begin STORED RECORDS
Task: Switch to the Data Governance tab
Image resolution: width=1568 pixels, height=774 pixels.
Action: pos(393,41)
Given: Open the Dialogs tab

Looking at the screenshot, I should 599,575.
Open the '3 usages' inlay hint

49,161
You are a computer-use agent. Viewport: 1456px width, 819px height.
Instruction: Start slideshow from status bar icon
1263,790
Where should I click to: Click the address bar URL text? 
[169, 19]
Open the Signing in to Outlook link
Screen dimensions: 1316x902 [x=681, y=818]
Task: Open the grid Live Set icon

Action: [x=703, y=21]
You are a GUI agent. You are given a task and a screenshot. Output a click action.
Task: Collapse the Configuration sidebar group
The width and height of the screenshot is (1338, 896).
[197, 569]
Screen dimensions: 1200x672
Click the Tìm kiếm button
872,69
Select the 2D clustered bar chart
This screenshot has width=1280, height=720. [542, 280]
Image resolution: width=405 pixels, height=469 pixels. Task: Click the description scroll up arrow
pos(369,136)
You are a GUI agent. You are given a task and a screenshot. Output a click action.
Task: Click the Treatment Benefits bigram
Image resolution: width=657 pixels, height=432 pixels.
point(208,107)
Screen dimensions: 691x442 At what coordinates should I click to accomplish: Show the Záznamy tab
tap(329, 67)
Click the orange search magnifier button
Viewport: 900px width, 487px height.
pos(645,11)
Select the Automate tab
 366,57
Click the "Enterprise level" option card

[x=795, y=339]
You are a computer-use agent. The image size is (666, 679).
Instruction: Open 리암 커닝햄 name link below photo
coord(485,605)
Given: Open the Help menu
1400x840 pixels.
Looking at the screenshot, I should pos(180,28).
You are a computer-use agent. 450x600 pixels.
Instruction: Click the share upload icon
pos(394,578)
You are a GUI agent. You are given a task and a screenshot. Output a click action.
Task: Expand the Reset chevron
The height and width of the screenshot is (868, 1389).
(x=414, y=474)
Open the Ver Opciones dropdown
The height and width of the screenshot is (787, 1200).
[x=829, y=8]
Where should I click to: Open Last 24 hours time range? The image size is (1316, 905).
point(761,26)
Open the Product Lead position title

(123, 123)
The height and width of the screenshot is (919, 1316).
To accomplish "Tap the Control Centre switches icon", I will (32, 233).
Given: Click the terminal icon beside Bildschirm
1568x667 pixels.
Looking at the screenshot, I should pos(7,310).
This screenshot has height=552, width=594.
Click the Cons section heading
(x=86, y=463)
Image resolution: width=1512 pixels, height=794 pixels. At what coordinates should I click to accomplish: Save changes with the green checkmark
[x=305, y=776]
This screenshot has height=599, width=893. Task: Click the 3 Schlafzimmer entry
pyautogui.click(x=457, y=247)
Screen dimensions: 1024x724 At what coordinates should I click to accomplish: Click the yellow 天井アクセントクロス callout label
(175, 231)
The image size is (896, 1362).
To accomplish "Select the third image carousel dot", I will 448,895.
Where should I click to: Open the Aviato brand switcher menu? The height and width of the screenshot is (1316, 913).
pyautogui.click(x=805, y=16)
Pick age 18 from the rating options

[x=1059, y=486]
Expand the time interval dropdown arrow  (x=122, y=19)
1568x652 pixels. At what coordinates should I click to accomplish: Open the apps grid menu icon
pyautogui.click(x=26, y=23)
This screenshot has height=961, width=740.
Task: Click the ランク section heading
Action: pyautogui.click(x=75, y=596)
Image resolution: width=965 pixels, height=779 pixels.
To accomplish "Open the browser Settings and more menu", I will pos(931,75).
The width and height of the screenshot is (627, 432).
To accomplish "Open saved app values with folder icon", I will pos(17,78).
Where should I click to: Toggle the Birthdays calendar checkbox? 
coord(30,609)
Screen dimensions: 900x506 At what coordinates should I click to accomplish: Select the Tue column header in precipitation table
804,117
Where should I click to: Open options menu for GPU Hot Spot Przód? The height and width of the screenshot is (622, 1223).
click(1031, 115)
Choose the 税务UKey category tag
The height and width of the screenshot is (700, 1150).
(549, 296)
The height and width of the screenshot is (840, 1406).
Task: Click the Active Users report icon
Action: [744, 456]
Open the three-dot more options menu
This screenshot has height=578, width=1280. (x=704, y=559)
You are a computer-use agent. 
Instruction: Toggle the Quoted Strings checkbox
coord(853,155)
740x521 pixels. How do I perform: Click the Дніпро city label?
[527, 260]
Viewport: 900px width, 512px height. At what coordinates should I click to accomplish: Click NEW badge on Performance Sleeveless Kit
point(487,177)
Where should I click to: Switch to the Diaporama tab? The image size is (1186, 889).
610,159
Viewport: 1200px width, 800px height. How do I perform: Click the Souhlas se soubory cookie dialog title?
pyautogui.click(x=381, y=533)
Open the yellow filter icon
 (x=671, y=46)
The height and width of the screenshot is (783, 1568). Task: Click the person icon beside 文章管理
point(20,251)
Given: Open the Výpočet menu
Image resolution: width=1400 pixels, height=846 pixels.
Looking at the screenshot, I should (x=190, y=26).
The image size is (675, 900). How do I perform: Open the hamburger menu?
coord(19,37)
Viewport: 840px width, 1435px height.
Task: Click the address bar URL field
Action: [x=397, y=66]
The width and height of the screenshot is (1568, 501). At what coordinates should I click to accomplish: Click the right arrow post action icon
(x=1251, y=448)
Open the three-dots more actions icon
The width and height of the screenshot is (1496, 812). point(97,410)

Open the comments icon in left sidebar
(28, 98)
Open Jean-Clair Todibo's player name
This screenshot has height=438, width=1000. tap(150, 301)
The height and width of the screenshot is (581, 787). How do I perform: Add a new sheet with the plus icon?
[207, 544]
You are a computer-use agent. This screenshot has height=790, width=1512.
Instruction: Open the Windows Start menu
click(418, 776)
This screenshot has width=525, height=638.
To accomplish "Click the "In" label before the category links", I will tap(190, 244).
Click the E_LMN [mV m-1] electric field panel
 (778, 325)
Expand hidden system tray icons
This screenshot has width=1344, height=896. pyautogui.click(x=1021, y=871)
end STORED RECORDS
## WRITTEN PROBLEM:
Can you write out all of the rows above again, replacing "GUI agent" with "interface agent" and leaving everything else unchanged?

## TASK RESPONSE:
Task: Switch to the Data Governance tab
Image resolution: width=1568 pixels, height=774 pixels.
Action: pos(393,41)
Given: Open the Dialogs tab

Looking at the screenshot, I should 599,575.
Open the '3 usages' inlay hint

49,161
You are a computer-use agent. Viewport: 1456px width, 819px height.
Instruction: Start slideshow from status bar icon
1263,790
Where should I click to: Click the address bar URL text? 
[169, 19]
Open the Signing in to Outlook link
Screen dimensions: 1316x902 [x=681, y=818]
Task: Open the grid Live Set icon

Action: [x=703, y=21]
You are a interface agent. You are given a task and a screenshot. Output a click action.
Task: Collapse the Configuration sidebar group
The width and height of the screenshot is (1338, 896).
[197, 569]
Screen dimensions: 1200x672
Click the Tìm kiếm button
872,69
Select the 2D clustered bar chart
This screenshot has width=1280, height=720. [542, 280]
Image resolution: width=405 pixels, height=469 pixels. Task: Click the description scroll up arrow
pos(369,136)
You are a interface agent. You are given a task and a screenshot. Output a click action.
Task: Click the Treatment Benefits bigram
Image resolution: width=657 pixels, height=432 pixels.
point(208,107)
Screen dimensions: 691x442 At what coordinates should I click to accomplish: Show the Záznamy tab
tap(329, 67)
Click the orange search magnifier button
Viewport: 900px width, 487px height.
pos(645,11)
Select the Automate tab
 366,57
Click the "Enterprise level" option card

[x=795, y=339]
You are a computer-use agent. The image size is (666, 679).
Instruction: Open 리암 커닝햄 name link below photo
coord(485,605)
Given: Open the Help menu
1400x840 pixels.
Looking at the screenshot, I should pos(180,28).
You are a computer-use agent. 450x600 pixels.
Instruction: Click the share upload icon
pos(394,578)
You are a interface agent. You are given a task and a screenshot. Output a click action.
Task: Expand the Reset chevron
The height and width of the screenshot is (868, 1389).
(x=414, y=474)
Open the Ver Opciones dropdown
The height and width of the screenshot is (787, 1200).
[x=829, y=8]
Where should I click to: Open Last 24 hours time range? The image size is (1316, 905).
point(761,26)
Open the Product Lead position title

(123, 123)
The height and width of the screenshot is (919, 1316).
To accomplish "Tap the Control Centre switches icon", I will (32, 233).
Given: Click the terminal icon beside Bildschirm
1568x667 pixels.
Looking at the screenshot, I should pos(7,310).
This screenshot has height=552, width=594.
Click the Cons section heading
(x=86, y=463)
Image resolution: width=1512 pixels, height=794 pixels. At what coordinates should I click to accomplish: Save changes with the green checkmark
[x=305, y=776]
This screenshot has height=599, width=893. Task: Click the 3 Schlafzimmer entry
pyautogui.click(x=457, y=247)
Screen dimensions: 1024x724 At what coordinates should I click to accomplish: Click the yellow 天井アクセントクロス callout label
(175, 231)
The image size is (896, 1362).
To accomplish "Select the third image carousel dot", I will 448,895.
Where should I click to: Open the Aviato brand switcher menu? The height and width of the screenshot is (1316, 913).
pyautogui.click(x=805, y=16)
Pick age 18 from the rating options

[x=1059, y=486]
Expand the time interval dropdown arrow  (x=122, y=19)
1568x652 pixels. At what coordinates should I click to accomplish: Open the apps grid menu icon
pyautogui.click(x=26, y=23)
This screenshot has height=961, width=740.
Task: Click the ランク section heading
Action: pyautogui.click(x=75, y=596)
Image resolution: width=965 pixels, height=779 pixels.
To accomplish "Open the browser Settings and more menu", I will pos(931,75).
The width and height of the screenshot is (627, 432).
To accomplish "Open saved app values with folder icon", I will pos(17,78).
Where should I click to: Toggle the Birthdays calendar checkbox? 
coord(30,609)
Screen dimensions: 900x506 At what coordinates should I click to accomplish: Select the Tue column header in precipitation table
804,117
Where should I click to: Open options menu for GPU Hot Spot Przód? The height and width of the screenshot is (622, 1223).
click(1031, 115)
Choose the 税务UKey category tag
The height and width of the screenshot is (700, 1150).
(549, 296)
The height and width of the screenshot is (840, 1406).
Task: Click the Active Users report icon
Action: [744, 456]
Open the three-dot more options menu
This screenshot has height=578, width=1280. (x=704, y=559)
You are a computer-use agent. 
Instruction: Toggle the Quoted Strings checkbox
coord(853,155)
740x521 pixels. How do I perform: Click the Дніпро city label?
[527, 260]
Viewport: 900px width, 512px height. At what coordinates should I click to accomplish: Click NEW badge on Performance Sleeveless Kit
point(487,177)
Where should I click to: Switch to the Diaporama tab? The image size is (1186, 889).
610,159
Viewport: 1200px width, 800px height. How do I perform: Click the Souhlas se soubory cookie dialog title?
pyautogui.click(x=381, y=533)
Open the yellow filter icon
 (x=671, y=46)
The height and width of the screenshot is (783, 1568). Task: Click the person icon beside 文章管理
point(20,251)
Given: Open the Výpočet menu
Image resolution: width=1400 pixels, height=846 pixels.
Looking at the screenshot, I should (x=190, y=26).
The image size is (675, 900). How do I perform: Open the hamburger menu?
coord(19,37)
Viewport: 840px width, 1435px height.
Task: Click the address bar URL field
Action: [x=397, y=66]
The width and height of the screenshot is (1568, 501). At what coordinates should I click to accomplish: Click the right arrow post action icon
(x=1251, y=448)
Open the three-dots more actions icon
The width and height of the screenshot is (1496, 812). point(97,410)

Open the comments icon in left sidebar
(28, 98)
Open Jean-Clair Todibo's player name
This screenshot has height=438, width=1000. tap(150, 301)
The height and width of the screenshot is (581, 787). How do I perform: Add a new sheet with the plus icon?
[207, 544]
You are a computer-use agent. This screenshot has height=790, width=1512.
Instruction: Open the Windows Start menu
click(418, 776)
This screenshot has width=525, height=638.
To accomplish "Click the "In" label before the category links", I will tap(190, 244).
Click the E_LMN [mV m-1] electric field panel
 (778, 325)
Expand hidden system tray icons
This screenshot has width=1344, height=896. pyautogui.click(x=1021, y=871)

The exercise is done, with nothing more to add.